By: Jonathan Kwan
April 7, 2007
Personally, I have to admit, I am not a big fan of notebook coolers. With regards to the fact that laptops do often generate their own share of heat, from my experience the energy exerted from the computer is within my tolerance level. However, laptop heat dissipator manufacturers are in a big business -- and you'll find a large variety of them on the market today. The most common are plastic or aluminum constructed rectangular prisms with a couple of fans to move heat -- this moving air -- away from the heat source. However, while they may be effective, they are not very portable; and for on-the-go users you'll want the most out of your battery. To use the chemical retained energy to both generate heat and dissipate heat may not be the best idea yet. Thermaltake, one of the largest computer cooling and related manufacturers in the world, recently released their Thermaltake iXoft notebook cooling pad. Without the use of mechanical means to artificially remove heat, the designers have implemented chemical means instead. Today, we'll investigate into how it works, and most importantly, how important it works. Trust me, this may prove to be very interesting, and possibly educational (Editor's note: Definitely educational)!

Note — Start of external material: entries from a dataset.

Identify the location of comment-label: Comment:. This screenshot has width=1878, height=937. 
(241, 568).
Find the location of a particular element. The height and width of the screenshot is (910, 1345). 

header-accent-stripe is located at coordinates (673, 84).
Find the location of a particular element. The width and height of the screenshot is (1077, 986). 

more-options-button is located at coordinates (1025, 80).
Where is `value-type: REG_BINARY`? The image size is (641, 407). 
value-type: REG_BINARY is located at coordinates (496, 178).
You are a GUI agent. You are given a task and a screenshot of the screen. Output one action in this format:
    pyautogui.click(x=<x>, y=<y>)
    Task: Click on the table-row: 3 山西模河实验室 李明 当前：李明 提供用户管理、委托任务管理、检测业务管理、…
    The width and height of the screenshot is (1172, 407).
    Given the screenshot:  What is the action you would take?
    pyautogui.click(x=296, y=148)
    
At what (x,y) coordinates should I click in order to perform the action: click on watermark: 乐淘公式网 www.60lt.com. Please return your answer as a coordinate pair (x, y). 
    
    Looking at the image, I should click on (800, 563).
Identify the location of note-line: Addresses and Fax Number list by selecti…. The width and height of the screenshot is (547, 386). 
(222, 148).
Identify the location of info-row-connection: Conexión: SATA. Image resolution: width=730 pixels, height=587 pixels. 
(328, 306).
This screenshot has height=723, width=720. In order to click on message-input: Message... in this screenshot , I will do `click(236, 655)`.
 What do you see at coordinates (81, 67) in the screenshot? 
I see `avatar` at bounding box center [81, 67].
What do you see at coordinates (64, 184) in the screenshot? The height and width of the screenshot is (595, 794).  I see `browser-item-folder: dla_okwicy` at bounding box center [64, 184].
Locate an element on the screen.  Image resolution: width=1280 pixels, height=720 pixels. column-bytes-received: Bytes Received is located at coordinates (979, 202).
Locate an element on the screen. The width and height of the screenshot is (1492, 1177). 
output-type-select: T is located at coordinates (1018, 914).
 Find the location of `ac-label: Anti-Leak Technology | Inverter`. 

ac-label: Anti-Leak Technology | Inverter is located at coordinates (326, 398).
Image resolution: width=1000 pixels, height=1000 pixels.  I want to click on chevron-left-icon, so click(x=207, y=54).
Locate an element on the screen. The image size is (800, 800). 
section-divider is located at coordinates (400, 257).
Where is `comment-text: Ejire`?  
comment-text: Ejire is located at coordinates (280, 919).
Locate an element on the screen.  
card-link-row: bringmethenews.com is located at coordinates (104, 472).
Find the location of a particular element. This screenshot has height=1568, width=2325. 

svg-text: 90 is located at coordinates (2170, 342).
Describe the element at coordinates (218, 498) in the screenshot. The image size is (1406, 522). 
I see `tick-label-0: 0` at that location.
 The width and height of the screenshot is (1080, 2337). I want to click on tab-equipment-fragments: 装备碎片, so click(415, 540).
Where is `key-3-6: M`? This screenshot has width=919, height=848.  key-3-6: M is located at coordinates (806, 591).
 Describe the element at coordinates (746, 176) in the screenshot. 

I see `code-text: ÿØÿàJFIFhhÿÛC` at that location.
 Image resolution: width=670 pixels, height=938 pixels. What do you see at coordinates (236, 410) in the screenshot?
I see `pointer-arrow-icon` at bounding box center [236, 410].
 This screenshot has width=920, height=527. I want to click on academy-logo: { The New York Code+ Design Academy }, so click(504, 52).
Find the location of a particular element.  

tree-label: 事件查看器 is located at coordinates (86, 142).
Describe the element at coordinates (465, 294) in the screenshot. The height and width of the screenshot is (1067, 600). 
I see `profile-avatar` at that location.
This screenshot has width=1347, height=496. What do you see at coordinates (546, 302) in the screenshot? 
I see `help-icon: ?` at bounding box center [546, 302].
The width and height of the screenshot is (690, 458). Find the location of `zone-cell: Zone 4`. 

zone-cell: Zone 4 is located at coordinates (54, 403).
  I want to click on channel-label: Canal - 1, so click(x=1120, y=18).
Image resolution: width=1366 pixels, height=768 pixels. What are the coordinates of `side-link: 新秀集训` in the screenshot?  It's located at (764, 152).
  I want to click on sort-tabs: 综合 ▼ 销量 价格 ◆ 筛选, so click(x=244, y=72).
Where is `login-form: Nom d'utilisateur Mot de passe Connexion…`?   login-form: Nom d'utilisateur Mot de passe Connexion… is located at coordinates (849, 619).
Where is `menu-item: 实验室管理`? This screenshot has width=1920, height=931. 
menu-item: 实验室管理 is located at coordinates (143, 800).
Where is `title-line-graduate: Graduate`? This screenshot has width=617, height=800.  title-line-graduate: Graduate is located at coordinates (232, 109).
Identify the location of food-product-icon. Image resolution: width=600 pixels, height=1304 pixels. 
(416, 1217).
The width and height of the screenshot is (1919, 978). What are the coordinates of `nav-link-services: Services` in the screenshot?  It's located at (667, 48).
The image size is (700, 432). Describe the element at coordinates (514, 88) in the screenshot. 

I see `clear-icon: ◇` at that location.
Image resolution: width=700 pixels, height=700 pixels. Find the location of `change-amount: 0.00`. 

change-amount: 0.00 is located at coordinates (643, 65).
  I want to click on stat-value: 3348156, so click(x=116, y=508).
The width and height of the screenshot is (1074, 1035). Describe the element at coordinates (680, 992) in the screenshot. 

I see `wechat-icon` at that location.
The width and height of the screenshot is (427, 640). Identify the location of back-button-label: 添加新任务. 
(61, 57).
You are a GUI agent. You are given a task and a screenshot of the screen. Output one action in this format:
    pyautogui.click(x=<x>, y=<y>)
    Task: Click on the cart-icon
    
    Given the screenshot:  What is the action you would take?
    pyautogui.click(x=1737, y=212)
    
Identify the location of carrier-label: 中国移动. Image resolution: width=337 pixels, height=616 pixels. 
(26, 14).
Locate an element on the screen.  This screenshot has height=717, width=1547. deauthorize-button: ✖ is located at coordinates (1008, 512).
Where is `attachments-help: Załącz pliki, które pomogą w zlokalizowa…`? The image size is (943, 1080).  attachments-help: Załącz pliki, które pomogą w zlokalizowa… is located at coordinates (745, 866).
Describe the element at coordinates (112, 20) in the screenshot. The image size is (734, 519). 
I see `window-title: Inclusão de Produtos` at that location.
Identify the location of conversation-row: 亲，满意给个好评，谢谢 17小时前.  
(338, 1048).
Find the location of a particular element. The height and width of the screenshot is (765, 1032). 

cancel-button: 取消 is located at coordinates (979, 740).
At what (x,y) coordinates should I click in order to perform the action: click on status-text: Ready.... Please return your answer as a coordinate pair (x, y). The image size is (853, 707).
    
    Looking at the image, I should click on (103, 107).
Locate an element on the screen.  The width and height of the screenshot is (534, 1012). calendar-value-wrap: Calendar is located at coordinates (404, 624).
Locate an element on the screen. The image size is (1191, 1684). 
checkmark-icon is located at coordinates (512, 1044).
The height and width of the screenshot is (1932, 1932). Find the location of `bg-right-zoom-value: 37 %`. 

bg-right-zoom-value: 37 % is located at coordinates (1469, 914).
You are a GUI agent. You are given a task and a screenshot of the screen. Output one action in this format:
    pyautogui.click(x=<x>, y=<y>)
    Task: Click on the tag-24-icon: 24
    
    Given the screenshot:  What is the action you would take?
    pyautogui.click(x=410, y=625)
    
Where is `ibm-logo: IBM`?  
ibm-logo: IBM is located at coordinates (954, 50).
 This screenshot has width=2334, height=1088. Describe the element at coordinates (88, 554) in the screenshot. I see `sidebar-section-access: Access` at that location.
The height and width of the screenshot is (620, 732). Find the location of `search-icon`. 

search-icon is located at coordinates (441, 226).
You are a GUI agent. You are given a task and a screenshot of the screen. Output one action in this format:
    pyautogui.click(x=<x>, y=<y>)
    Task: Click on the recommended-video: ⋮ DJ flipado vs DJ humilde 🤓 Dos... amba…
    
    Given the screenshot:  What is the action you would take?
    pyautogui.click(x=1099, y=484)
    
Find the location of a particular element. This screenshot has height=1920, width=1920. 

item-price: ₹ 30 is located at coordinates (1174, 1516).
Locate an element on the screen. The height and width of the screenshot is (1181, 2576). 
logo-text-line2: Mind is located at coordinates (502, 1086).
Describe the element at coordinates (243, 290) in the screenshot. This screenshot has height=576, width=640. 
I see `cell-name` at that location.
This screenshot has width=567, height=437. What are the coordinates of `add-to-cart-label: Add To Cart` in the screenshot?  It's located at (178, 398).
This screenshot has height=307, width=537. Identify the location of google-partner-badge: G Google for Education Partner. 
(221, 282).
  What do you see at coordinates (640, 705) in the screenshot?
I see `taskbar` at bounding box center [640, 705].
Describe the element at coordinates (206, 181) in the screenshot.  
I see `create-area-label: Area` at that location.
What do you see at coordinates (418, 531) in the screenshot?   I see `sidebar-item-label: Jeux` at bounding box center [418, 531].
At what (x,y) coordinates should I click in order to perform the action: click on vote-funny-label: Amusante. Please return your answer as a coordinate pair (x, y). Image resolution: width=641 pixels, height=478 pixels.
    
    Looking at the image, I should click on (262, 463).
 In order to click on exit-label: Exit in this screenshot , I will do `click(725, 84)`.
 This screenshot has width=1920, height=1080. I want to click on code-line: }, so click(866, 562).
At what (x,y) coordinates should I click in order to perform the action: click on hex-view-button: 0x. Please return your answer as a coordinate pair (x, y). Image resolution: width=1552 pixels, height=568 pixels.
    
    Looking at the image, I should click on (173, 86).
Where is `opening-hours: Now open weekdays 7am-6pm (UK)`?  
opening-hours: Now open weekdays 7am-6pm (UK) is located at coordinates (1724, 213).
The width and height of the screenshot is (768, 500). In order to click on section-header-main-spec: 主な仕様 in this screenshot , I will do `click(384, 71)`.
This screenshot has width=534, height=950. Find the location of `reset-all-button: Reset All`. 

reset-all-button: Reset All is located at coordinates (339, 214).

Our package containing the Thermaltake iXoft came in an unusually large and light box using FedEx Ground. It was literally very light, and definitely caught my attention with such a large box. It's a way to make us excited enough to open it up to see what's taking up so much room, haha.
I was extremely surprised at the amount of styrofoam packing peanuts utilized to protect the Thermaltake iXoft. Our evaluation unit arrived in retail packaging -- after all, there's nothing really to possibly damage regardless of how rough shipping torture may be -- but it's always nice to see manufacturers taking very good care of the products so it arrives in more than excellent condition. And the Thermaltake iXoft's retail packaging itself did not experience any damage either. Woot!
Out of the blister pack, you will get a unit of the Thermaltake iXoft. The Thermaltake iXoft, at time of reviewing, was available in either black or white. Our unit is the black version. There's nothing else included besides the wraparound cardboard feature sheet that's designed to be viewable from the outside of the clear plastic packaging.
Knowing how much I hate opening blister packs (I assume the same goes with you as well), I just grabbed a boxcutter and cut it open. I am not too inspired by any other ideas.
The design of the Thermaltake iXoft is quite simple; our black unit has a red border with "iXoft" written on the top left corner, and a Thermaltake tag on the right edge. Because the Thermaltake iXoft contains a salt inside (More on this on Page 2 of this review), it can be folded even when it's in a solid state. This creates very convenient and easy transportation. There's nothing to worry about besides ripping the whole thing apart. And you're going to have to be very rough to do that!
Before we move on, let's take a look at the specifications of the Thermaltake iXoft, as obtained from Thermaltake's site:
Material: Sodium Sulfate Decahydrate Na2SO4.10H2O
Noise Level: 0 dBA
The weight is 640g. Not bad at all for a laptop cooling pad!